Using motion capture data of the two blind fighters, we were able to assemble a scene that felt like a larger battle ground. The tricky part was making the revealing growth FX noticeable and effective at the same time the fighters were trying to kill each other.
The movement of the actors made it difficult to get a good look at the tendrils growing, but if we removed too much of the body shape of the fighters, you couldn’t quite tell what was happening in the action of the fight. So we did a lot of back and forth to find the right balance of that tendril/soldier ratio.
How does this project fit with what you’ve done in your career?
Likens: This project was unique in the sense that a lot of the visual language and animation direction had to be described in writing, and communicated verbally, to the clients before they could actually see how it was all going to work and fit together. Oftentimes, I can show clients how things will work in a motion test but, due to a challenging schedule, we needed to get right into shot production to hit the deadline.

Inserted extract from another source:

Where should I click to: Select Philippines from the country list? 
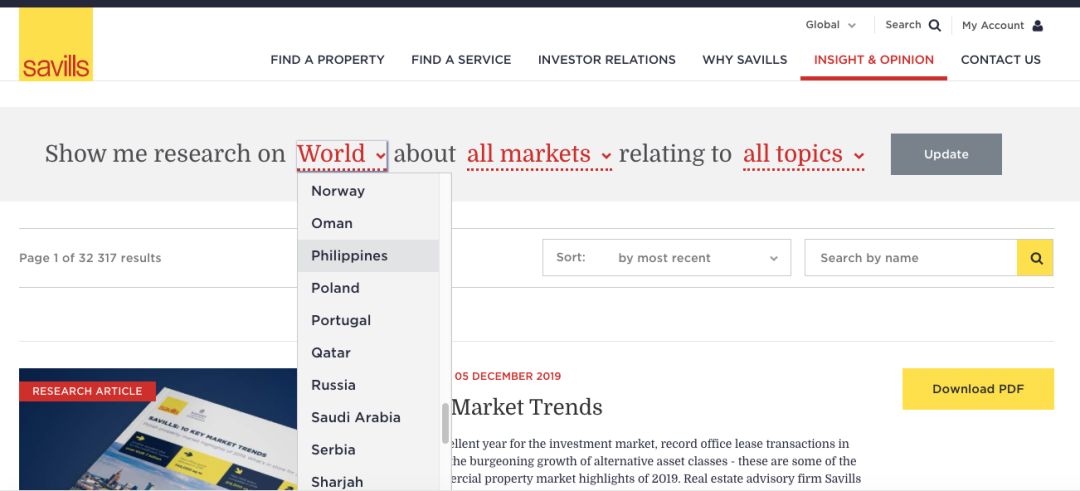[x=349, y=256]
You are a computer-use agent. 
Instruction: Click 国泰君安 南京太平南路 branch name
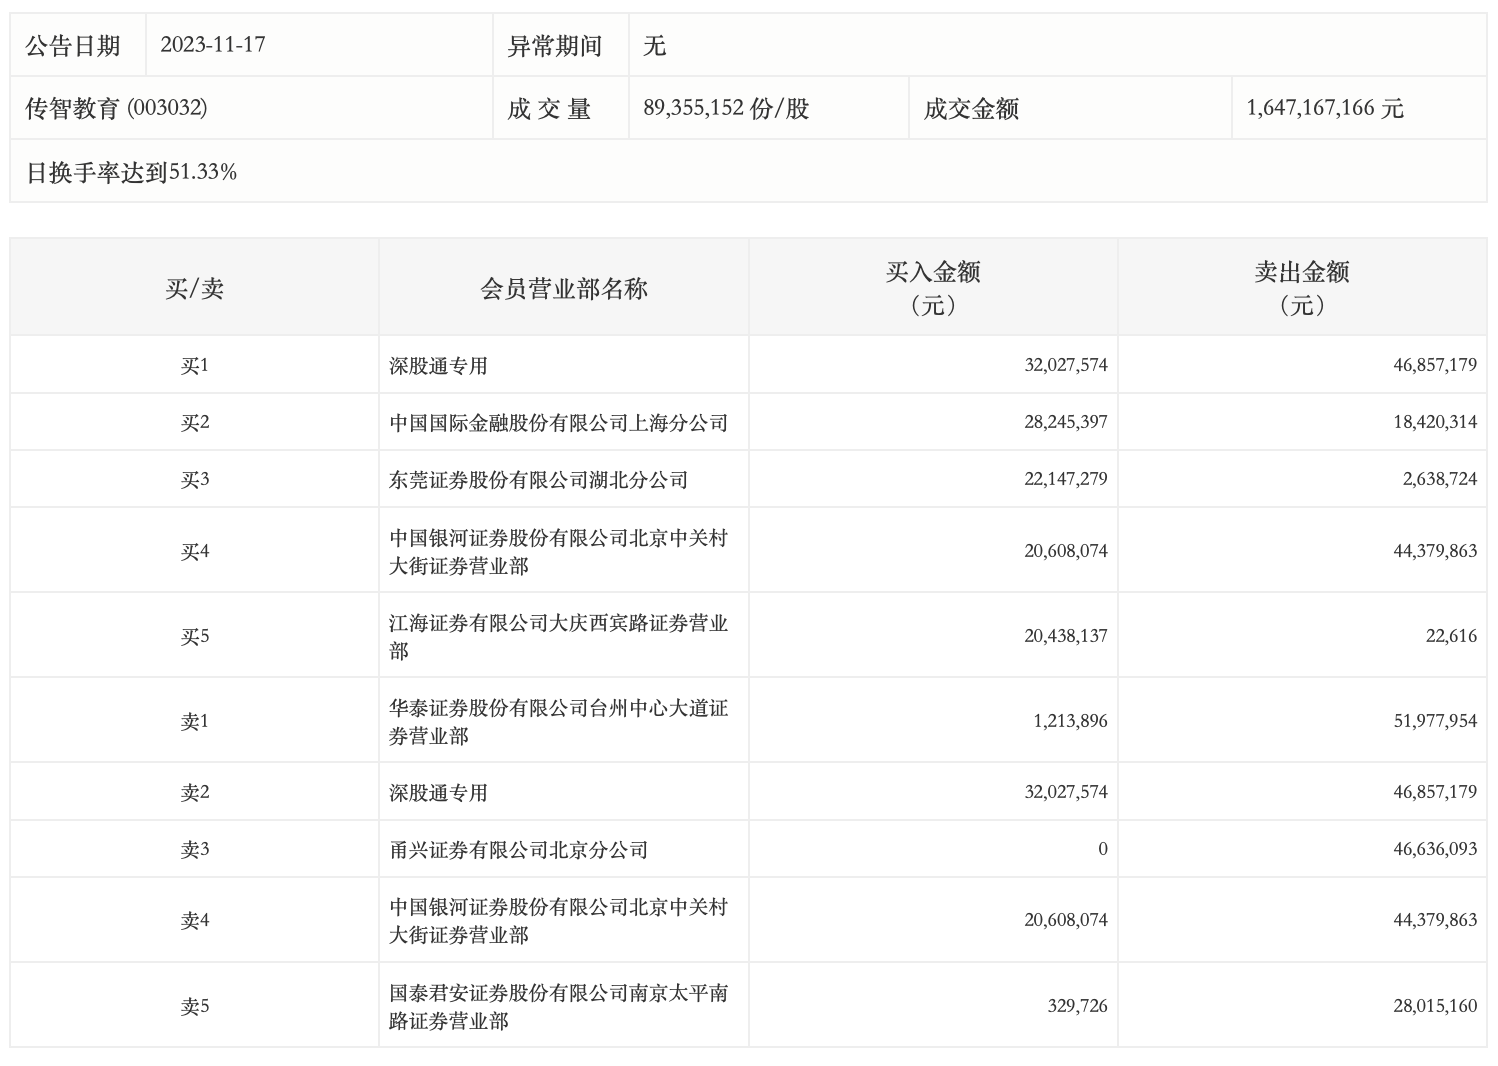pyautogui.click(x=558, y=1006)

That required a massive amount of trust from the showrunners and producers on the client side, believing that my team and I could execute this ambitious, animated journey of a sequence. Fortunately, I had a bit of history with the clients because we had all worked together previously, and successfully, on the title sequence for “Warrior.”

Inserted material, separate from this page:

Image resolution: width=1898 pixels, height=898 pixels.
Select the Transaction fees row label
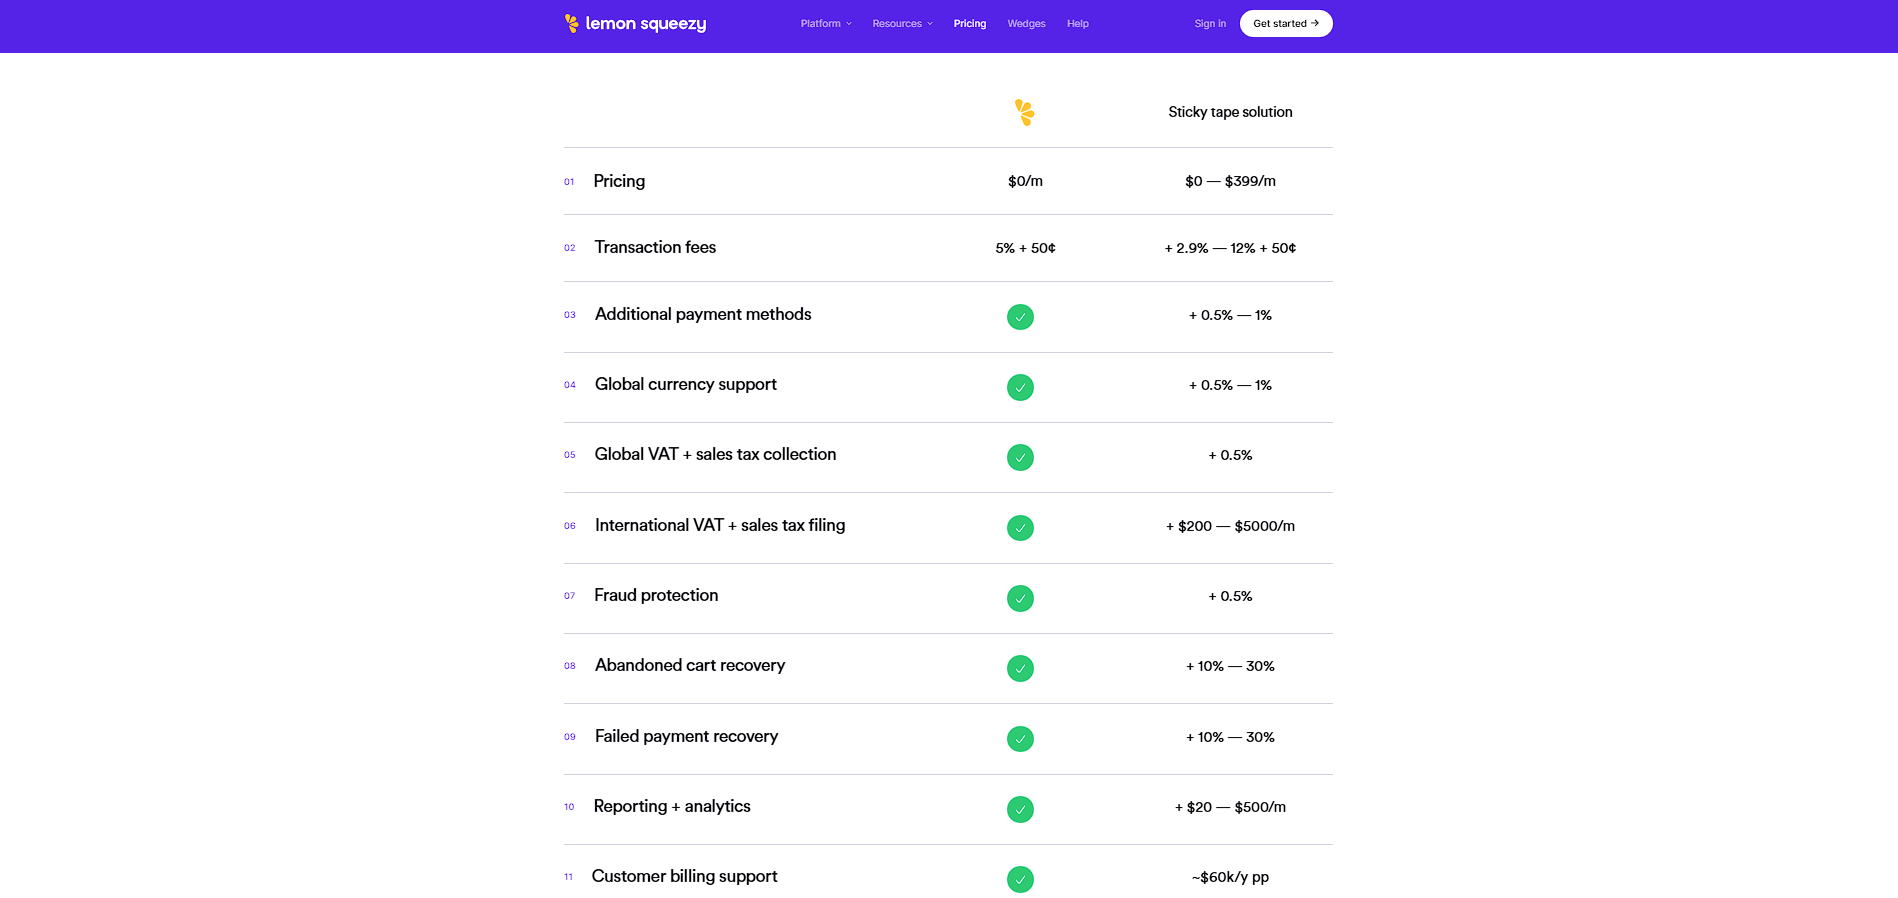tap(655, 247)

They’re awesome to work with. They give us creative freedom and allow us the space to create the best work we can. I’m extremely grateful to them for putting enough faith in us to come up with something special!
Do you feel like you are evolving as a creative over time?
Likens: Yes, I do. I love designing and crafting main title sequences. For me, it’s something different every time and it’s impossible to get bored. There’s always a new story or a new world to research and dive into more deeply. I’m always trying to challenge myself with new techniques or trying to come up with new visuals to try and bring to life in clever ways.
Looking to the future, I’d like to develop the directorial side of my work further. I love what’s happening in the animation world with shows like “Love, Death, and Robots.” I think I’d have an absolute blast if I got a shot at crafting an animated short like those.
On the other end of that spectrum, I occasionally get to direct live-action commercials and I really do like working with actors and being on set. Shooting with real cameras and playing with real-world lighting setups is great. And being so familiar with 3D software has informed a great deal of how I think as a director and filmmaker. I’ve always wanted to put together a treatment for a feature film or an episodic series, so we’ll see what happens.
Meleah Maynard is a writer and editor in Minneapolis, Minnesota.